What to work on:
Which lines of the records below contain the word "Print"? Show each one.

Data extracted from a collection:
★ ★ ★ ★

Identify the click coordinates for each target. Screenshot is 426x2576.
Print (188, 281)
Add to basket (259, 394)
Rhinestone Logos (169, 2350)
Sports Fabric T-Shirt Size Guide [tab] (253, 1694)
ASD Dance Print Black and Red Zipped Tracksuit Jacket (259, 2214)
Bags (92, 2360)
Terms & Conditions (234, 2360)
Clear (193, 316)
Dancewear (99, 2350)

★ ★ ★ ★

Reply to the exercise:
Print (188, 281)
ASD Dance Print Black and Red Zipped Tracksuit Jacket (259, 2214)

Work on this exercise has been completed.